Setting goals, for me, needs to be an inspiring exercise. It needs to dig into the heart of what you’re aiming for and why and bring that to the forefront, because that’s what’s going to keep you going. Let’s look at 3 inspiring ideas for how to set goals in life.

“Aim at the sun, and you may not reach it, but your arrow will fly far higher than if aimed at an object on a level with yourself.” — J. Howes

Think of your goals as processes

It’s easy to look at your goals just for the end result. You want to run a marathon or finish your degree, but focussing too hard on that end goal can mean you don’t fully experience what’s going on your right now. You miss the little things that make up your every day because you’re convinced that “I’ll take a break when I’m done” or “I’ll be happy once I’m there”. But even once you reach the destination, the cycle immediately repeats with a new goal in mind. You drop the habits you built in favour of chasing a new goal. Living like this puts you in a cycle of chasing, chasing, chasing, never stopping to smell the roses, enjoy the little things or celebrate how far you’ve come.

Instead of setting your goal to run a 5k in 25 minutes by the end of April, set your goal to simply become a runner. In that way, you’re promising to commit to the process, not the result. Falling in love with the process helps you to keep at it every day, not knocking yourself down because you didn’t hit a certain time or distance.
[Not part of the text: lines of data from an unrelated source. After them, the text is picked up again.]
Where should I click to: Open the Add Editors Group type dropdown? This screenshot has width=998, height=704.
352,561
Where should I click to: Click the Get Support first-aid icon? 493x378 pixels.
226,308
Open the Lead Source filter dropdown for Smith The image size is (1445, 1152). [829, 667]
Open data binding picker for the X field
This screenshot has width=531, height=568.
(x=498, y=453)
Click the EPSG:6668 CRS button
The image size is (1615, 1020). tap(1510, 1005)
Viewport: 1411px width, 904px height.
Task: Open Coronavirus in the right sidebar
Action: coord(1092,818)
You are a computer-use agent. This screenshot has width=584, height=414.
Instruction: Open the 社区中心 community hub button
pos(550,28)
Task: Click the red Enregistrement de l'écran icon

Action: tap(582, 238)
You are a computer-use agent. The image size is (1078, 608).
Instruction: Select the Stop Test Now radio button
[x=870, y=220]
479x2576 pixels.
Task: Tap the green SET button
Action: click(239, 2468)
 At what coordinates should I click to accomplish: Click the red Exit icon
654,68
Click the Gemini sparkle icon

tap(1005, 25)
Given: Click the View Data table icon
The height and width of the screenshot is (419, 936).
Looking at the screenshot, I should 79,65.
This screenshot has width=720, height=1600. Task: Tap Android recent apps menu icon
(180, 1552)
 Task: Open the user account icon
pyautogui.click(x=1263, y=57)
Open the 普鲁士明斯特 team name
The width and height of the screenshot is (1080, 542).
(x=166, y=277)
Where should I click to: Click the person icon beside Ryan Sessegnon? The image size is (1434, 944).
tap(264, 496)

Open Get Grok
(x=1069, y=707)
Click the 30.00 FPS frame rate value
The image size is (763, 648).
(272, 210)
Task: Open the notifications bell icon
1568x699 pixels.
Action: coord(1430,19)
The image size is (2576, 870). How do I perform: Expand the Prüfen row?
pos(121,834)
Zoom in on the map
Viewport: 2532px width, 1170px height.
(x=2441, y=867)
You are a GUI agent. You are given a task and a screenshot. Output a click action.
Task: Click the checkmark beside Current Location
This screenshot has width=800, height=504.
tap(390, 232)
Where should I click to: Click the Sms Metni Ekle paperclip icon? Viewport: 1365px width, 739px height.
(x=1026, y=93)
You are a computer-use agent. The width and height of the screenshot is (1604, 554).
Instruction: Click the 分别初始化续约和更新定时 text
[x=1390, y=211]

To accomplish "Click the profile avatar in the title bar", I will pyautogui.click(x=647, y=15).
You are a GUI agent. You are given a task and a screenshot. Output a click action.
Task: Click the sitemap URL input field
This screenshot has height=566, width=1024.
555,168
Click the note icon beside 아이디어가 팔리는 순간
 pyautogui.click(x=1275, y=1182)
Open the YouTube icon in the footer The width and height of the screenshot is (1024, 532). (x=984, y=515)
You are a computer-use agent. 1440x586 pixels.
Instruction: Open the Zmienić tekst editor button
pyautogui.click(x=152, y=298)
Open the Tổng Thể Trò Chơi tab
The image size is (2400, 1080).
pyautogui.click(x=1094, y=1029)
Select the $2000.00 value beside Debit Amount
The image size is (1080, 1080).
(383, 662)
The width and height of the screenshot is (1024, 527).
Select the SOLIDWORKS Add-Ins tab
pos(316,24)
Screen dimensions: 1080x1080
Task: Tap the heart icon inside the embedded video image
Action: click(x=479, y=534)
Recently, someone told me to ‘become a person who prides themselves on being a learner, not someone who is good at things’. This mindset change makes tripping up okay, failure becomes just a necessary and beneficial part of the process. Of course, challenging yourself with times and distances can be fun ways to keep your love for a hobby going. So by all means, set yourself challenges. But don’t define your success in numbers.

Think of your goals as a theme

Setting an overall theme, whether it be for the year, month or season can be a good way to simplify your goals and make bigger changes through smaller, more conscious, consistent actions.

Every year, I like to pick out a single word to concentrate on. This year it’s simply: “grow”. I’m starting a new vein in my career, something I will need to nurture into growth, to personal development, throwing myself into more situations to expand, venturing outside of my comfort zone and continuing to learn everything I can about the world. When faced with a decision, I simply ask myself “does this help me grow?”, if the answer is yes, it’s a no-brainer.

Some examples for your one word may be: Grow. Focus. Travel. Expand. Love. Faith. Balance. Hone. Experiment. Explore. Learn. Befriend. Care. Build.

If you’re struggling to pick a theme, list all the goals you’d like to achieve and see if you can find a common vein running through all of them. If you find yourself with too many contradicting ideas, space them out and focus on each of them one by one.

Think of your goals as a character

Your goals, what you do and what you dedicate your time to are a big part of who you are. No doubt you’ve heard the “It’s not a diet, it’s a lifestyle choice” argument? This is the same idea. Decide who you’d like to be and align your actions with being that person, not aiming to be them, but being them, every day. The best way to achieve your goals is to become the person who achieves them. And the best way to become that person is to simply start being them.

Like using a theme, this is something to stop and ask yourself when you’re faced with a decision. “Does this align with who I want to be?”. It’s a great way to kick bad habits and keep yourself from creating new ones, driving your energy towards positive tasks and focuses to help you grow.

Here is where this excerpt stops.